For the two photographs I plundered a bouquet of flowers and took out a eryngo and yellow peruvian lilies, both are tabletop pictures which I illuminated with two continuous lights in front of a dark blue background. Macro shots offer the possibility to show small details, which you would otherwise hardly notice, in a big way. This can be seen particularly clearly in the fine structures of the eryngo.

With macro photos, one very quickly has the problem that the depth of field is too limited to show the entire object in sharp focus. Even if you close the aperture very strongly, in many cases it is not enough and unfortunately one also quickly gets problems with the diffraction blur that reduces the image quality again. A good but somewhat complex solution is a technique called focus stacking. This involves taking a series of pictures in which the focus is slightly shifted from frame to frame until a sharp image is taken of every part of the object.
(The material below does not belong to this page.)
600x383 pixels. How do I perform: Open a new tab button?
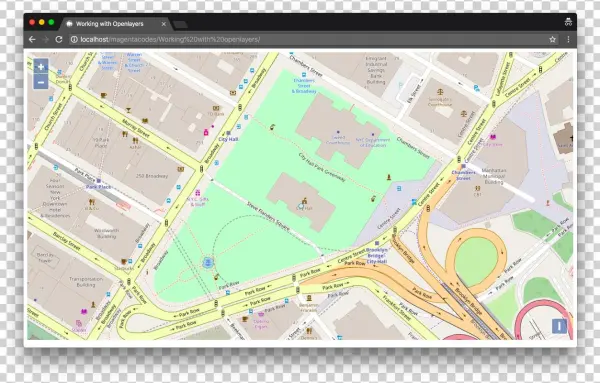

Then the single images have to be combined. I used the software Helicon Focus for this. But it also works with Photo Merge as part of Photoshop, if you don't have to process too many single images. Very helpful is the use of a special focusing rack and also a stable tripod is indispensable.

For both photos I took 60 single shots each. It was important to me that the background remained blurred. This often looks better than when everything is sharp from front to back.


Yellow peruvian lilie (Alstroemeria)

Yellow peruvian lily (Alstroemeria)


Eryngo (Eryngium)

Eryngo (Eryngium)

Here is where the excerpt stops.